Why community matter
We’ve prototyped the core groups functionality; next we’ll build the tools communities need, co‑designing the UX with partner communities, learning from pilots and iterating in the open, to ensure groups federate across Bonfire instances and compatible fediverse apps.
Our north star is maximum compatibility: we’ll align with standards and collaborate across the ecosystem, while keeping usability and real workflows front and centre so people and groups can safely interconnect across servers and platforms. For details on portability and interop, see the FAQ).
We need your help **#
If this resonates, please back the groups stretch goal so we can deliver federated groups, bring your community into the co‑design process or join as a pilot group, and share the campaign with your networks.
Together we can give communities durable homes that cross server boundaries while staying open and portable, without trading away autonomy for convenience, so communities can organise, document, and coordinate in spaces they control. Let’s build the tools communities deserve, and let's make them community‑owned from the start.
FAQ (Frequently Asked Questions) #
Will this work with Mastodon? **#
To begin with, Mastodon users should be able to interact with federated groups at a basic level. Group posts and replies will appear as standard activities to Mastodon users, and they'll be able to follow and @‑mention groups. Some specific features may not be supported in Mastodon and will appear as links back to the group’s home server.
What about old‑fashioned forums? **#
Forums are excellent for structured, long‑form discussion. Threads nest neatly, topics stay organised, and communities build rich archives over time. They’re also often self‑hosted, governed and moderated by their community rather than at the whims of a Big Tech platform. But classic forums are typically isolated on a single site. You need to create a new account for each one and remember check for updates regularly (or endure noisy email notifications). If you move on, you lose the network, content, and reputation you built there, as forums rarely interconnect with each other or the wider social web.
Groups in Bonfire are inspired by the best of forums (community-run with clear topics and findable archives) while being portable and interconnected across the fediverse from the start.
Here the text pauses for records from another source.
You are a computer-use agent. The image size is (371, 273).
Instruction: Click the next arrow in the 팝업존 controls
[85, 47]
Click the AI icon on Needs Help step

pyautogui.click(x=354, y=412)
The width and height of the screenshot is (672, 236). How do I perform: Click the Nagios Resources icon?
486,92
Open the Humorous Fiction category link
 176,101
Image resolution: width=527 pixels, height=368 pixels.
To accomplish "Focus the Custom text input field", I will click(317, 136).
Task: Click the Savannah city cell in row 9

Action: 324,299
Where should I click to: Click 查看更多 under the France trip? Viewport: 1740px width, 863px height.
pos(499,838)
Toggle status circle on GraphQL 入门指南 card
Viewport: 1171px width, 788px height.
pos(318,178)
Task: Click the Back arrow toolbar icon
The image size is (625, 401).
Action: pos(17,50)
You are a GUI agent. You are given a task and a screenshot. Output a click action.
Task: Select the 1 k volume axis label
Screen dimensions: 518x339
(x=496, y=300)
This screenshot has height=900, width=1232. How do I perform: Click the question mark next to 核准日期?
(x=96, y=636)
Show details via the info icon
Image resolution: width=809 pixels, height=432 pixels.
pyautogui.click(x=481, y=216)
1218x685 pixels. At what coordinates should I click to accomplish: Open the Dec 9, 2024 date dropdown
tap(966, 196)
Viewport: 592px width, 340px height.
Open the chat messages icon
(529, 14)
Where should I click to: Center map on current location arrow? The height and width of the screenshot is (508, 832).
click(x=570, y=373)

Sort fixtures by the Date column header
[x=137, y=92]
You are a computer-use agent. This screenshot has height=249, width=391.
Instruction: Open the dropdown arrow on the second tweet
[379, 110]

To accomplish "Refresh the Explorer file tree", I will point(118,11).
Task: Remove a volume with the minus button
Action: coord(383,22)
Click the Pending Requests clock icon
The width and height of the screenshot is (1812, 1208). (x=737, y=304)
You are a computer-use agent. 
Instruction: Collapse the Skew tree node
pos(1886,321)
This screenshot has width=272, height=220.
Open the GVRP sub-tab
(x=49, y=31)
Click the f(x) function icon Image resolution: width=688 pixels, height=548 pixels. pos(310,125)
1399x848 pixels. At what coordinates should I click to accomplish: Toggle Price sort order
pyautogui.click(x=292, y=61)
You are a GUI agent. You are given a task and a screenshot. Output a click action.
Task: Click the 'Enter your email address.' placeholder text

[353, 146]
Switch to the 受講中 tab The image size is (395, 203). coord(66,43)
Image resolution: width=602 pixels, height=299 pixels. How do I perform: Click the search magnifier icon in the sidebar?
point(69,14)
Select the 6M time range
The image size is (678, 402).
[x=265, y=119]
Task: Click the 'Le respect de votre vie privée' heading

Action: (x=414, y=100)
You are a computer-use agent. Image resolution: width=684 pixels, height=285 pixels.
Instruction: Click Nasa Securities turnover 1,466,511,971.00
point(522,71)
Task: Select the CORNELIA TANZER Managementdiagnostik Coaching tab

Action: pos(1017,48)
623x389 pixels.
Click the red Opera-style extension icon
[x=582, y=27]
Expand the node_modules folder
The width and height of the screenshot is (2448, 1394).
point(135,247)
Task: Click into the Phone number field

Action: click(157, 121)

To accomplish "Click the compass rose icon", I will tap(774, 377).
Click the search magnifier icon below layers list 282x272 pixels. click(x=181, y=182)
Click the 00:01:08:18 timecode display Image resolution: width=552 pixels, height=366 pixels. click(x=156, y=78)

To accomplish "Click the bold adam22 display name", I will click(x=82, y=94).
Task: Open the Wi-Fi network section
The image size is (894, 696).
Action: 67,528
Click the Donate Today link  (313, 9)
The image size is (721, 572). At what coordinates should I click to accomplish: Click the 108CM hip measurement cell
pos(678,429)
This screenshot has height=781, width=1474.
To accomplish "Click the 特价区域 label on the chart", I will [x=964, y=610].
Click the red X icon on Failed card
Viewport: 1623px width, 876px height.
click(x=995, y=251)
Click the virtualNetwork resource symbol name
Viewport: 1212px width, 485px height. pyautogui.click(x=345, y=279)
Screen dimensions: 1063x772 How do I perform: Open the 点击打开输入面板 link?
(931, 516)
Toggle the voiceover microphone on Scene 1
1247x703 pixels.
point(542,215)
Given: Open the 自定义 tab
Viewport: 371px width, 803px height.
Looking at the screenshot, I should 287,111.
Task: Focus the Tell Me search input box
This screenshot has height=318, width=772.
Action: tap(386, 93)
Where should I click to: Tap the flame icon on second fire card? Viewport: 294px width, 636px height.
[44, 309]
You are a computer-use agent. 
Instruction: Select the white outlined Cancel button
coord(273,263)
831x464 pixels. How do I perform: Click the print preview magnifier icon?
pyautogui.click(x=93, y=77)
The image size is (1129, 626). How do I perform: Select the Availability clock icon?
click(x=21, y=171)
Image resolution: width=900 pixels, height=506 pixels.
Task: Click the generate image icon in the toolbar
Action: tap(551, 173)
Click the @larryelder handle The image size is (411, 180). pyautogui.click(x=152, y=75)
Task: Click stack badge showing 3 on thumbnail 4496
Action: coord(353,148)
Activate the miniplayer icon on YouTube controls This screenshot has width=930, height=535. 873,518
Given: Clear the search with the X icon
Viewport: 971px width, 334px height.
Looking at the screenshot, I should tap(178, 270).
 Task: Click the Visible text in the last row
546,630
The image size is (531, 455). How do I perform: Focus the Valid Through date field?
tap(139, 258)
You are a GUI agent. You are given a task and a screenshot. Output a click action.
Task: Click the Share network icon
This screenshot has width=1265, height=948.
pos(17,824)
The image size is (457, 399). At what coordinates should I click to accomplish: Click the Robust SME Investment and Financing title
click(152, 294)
A group is not only a set of threads; it also has rules (who can find it and join, who can post or participate, who can see what's posted, and codes of conduct and moderation processes), a list of members and moderators, and content such as events, shared resources, and other lightweight workflows living in one context, so organising feels natural. You have a single identity on your home server from which you can join and participate in groups on any server, rather than being stuck on a single site.
We should note that Discourse modernised the forum experience with cleaner UX and solid organisational tools and has an experimental federation plugin to enable forums to exchange some activity. NodeBB is a similarly modern forum app that has implemented federation and integrates with the fediverse. These are important steps we support and want to interconnect with.